Un adjoint dans une très petite commune peut ne percevoir que quelques centaines d’euros brut par mois. Dans une ville de plus de 100 000 habitants, l’indemnité d’un adjoint peut représenter la moitié de celle du maire.

Conseillers municipaux délégués : un troisième niveau d’indemnisation

Les conseillers municipaux ayant reçu une délégation peuvent aussi être indemnisés, mais uniquement dans les communes de 10 000 habitants et plus. Leur taux maximal reste inférieur à celui des adjoints. En dessous de ce seuil, les conseillers exercent leur mandat sans compensation financière, sauf remboursement de frais.

Plafonnement et cumul des indemnités d’élu local

Un élu qui exerce plusieurs mandats simultanément (maire et vice-président d’intercommunalité, par exemple) ne peut pas additionner ses indemnités sans limite. Le plafonnement du cumul des indemnités fixé par la législation empêche des montants disproportionnés.

Ce mécanisme concerne surtout les élus des grandes communes qui siègent dans plusieurs instances intercommunales, départementales ou régionales.

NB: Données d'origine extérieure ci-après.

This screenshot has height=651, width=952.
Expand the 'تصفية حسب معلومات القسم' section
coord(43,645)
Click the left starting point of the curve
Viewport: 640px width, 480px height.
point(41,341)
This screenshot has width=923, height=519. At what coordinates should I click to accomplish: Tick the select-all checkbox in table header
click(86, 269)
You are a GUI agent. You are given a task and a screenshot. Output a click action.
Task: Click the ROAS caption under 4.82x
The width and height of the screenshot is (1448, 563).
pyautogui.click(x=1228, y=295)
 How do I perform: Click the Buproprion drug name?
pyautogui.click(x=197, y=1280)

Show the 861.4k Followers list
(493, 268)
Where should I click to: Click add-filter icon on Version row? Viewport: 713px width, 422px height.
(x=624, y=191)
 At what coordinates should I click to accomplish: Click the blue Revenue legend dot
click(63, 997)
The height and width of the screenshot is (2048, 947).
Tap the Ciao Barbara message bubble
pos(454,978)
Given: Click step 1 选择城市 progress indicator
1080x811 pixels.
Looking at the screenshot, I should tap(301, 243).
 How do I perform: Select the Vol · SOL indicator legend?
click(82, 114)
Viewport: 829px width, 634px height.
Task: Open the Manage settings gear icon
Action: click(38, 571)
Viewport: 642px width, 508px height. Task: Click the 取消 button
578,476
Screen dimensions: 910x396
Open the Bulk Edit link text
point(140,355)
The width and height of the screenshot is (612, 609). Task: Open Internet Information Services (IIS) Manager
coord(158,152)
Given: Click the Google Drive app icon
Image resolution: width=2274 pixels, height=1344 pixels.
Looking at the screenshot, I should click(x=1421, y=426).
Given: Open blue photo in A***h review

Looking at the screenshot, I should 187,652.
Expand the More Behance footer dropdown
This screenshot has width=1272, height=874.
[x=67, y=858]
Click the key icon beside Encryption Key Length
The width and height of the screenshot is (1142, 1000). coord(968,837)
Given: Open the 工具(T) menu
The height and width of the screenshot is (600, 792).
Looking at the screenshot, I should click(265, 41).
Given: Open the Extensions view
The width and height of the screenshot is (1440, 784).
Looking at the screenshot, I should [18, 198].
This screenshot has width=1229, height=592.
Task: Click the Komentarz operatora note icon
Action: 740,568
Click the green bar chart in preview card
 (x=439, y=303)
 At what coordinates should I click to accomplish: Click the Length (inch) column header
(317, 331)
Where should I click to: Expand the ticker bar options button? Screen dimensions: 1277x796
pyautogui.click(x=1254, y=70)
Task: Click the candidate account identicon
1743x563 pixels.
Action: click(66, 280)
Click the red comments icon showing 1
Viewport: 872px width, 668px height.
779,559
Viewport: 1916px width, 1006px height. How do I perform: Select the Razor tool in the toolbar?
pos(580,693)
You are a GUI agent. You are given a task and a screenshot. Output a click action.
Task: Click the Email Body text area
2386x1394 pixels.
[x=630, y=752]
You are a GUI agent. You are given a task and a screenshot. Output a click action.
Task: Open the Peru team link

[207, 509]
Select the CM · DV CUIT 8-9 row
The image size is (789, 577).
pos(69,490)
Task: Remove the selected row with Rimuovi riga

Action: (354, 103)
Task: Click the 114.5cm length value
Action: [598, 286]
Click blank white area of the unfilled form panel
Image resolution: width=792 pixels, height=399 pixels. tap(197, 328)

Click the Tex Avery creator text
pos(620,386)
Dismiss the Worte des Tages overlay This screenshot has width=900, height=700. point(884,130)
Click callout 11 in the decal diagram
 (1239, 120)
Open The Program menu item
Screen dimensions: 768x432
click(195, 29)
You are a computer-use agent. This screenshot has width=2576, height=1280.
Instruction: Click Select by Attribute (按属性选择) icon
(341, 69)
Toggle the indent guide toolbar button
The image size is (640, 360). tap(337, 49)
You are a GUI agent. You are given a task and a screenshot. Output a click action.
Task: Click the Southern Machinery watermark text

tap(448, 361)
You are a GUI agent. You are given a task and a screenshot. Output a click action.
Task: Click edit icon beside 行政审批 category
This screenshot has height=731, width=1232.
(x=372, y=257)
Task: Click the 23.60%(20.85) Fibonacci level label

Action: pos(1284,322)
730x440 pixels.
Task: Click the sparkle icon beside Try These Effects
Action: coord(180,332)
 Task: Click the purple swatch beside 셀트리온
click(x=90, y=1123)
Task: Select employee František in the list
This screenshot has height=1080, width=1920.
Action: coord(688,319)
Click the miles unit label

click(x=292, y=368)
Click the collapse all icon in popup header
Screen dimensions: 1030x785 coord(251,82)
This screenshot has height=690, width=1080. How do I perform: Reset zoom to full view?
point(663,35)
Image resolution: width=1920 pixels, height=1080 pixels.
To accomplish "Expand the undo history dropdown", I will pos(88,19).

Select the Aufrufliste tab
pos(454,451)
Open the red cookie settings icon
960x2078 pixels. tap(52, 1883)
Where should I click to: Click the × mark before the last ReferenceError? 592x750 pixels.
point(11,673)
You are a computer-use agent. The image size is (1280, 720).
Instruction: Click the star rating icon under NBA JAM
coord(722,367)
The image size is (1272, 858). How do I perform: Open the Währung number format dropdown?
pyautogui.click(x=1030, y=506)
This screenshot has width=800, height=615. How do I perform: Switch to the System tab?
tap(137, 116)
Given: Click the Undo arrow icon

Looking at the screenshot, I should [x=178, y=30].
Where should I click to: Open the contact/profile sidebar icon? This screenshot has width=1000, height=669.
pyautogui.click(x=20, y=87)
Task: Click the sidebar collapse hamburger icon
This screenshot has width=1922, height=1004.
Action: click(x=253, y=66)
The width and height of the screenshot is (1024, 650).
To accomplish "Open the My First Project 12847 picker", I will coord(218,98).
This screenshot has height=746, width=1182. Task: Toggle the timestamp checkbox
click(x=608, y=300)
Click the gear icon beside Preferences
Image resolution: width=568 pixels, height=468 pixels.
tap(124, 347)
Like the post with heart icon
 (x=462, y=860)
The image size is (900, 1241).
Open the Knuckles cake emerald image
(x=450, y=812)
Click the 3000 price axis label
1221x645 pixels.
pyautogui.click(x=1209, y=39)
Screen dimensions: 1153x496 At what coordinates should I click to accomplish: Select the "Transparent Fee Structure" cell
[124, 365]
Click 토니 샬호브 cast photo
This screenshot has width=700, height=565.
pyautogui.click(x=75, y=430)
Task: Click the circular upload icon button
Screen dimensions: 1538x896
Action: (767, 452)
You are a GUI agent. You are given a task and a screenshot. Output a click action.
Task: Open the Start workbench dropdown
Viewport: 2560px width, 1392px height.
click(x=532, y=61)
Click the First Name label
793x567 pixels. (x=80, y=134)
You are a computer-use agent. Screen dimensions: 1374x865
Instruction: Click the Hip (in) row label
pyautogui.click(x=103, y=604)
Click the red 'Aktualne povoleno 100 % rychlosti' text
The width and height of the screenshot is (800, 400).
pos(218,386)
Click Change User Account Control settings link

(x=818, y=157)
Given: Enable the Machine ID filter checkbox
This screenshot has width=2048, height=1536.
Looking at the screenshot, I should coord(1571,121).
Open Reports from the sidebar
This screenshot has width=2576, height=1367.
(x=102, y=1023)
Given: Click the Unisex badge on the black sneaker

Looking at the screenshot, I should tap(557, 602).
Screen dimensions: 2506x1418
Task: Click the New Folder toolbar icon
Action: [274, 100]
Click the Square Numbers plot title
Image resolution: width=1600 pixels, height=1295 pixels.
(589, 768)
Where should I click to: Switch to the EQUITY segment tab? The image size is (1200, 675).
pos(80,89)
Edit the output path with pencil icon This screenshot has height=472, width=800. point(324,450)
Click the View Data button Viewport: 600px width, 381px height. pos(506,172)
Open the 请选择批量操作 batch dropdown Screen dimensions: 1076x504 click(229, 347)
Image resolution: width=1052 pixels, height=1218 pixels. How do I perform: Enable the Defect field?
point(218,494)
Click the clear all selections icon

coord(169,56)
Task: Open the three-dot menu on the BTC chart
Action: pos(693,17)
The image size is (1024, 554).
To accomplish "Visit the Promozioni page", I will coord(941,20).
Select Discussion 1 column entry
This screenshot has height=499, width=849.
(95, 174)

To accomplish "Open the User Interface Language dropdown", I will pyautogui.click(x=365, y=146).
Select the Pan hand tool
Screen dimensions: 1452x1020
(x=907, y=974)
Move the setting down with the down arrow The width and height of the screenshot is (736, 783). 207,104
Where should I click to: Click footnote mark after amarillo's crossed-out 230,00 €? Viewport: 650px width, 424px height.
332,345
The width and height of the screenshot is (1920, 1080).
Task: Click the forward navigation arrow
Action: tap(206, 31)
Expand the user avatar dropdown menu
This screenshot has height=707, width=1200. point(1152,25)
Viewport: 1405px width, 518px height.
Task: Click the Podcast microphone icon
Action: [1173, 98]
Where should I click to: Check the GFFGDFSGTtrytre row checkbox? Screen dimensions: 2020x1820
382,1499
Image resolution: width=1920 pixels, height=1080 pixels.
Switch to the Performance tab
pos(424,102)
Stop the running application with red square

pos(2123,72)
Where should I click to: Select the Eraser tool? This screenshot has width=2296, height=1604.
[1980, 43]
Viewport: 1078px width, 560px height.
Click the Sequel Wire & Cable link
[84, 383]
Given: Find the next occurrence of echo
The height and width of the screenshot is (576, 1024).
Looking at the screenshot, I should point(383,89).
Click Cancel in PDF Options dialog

Pour la très large majorité des maires de France, à la tête de communes de moins de 3 500 habitants, ce plafond n’a aucun effet concret : leur indemnité totale reste bien en deçà du seuil.

Maire et adjoint marchant devant une mairie historique française, illustrant la hiérarchie et les écarts de salaires entre élus municipaux

Formation des élus et statut du mandat : des évolutions récentes

La loi portant création d’un statut de l’élu local a introduit plusieurs dispositions qui modifient l’environnement financier du mandat. Un décret d’application précise notamment des modules obligatoires d’information sur l’exercice du mandat, incluant le volet indemnitaire.

L’objectif : permettre à chaque élu de comprendre dès sa prise de fonction le cadre juridique de ses indemnités, les marges de modulation et les obligations de transparence. Dans les petites communes, de nombreux élus découvraient ces règles après leur élection, faute d’accompagnement structuré.

  • La loi renforce les droits à la formation professionnelle des élus, pendant et après le mandat
  • Elle prévoit des garanties pour la réinsertion professionnelle des maires ayant cessé leur activité salariée
  • Le dispositif de compensation des frais de garde et de transport est élargi, ce qui améliore indirectement le reste à vivre des élus faiblement indemnisés

La grande majorité des maires de France perçoit une indemnité mensuelle nette modeste rapportée à leurs responsabilités, qui s’exercent souvent à temps plein dans les communes de taille intermédiaire. La taille de la commune reste le facteur déterminant, mais l’indexation sur le point d’indice et les règles de cumul modulent significativement les montants réels. La loi sur le statut de l’élu local pourrait, à terme, réduire l’écart entre la charge de travail et la compensation financière pour les élus des petites collectivités.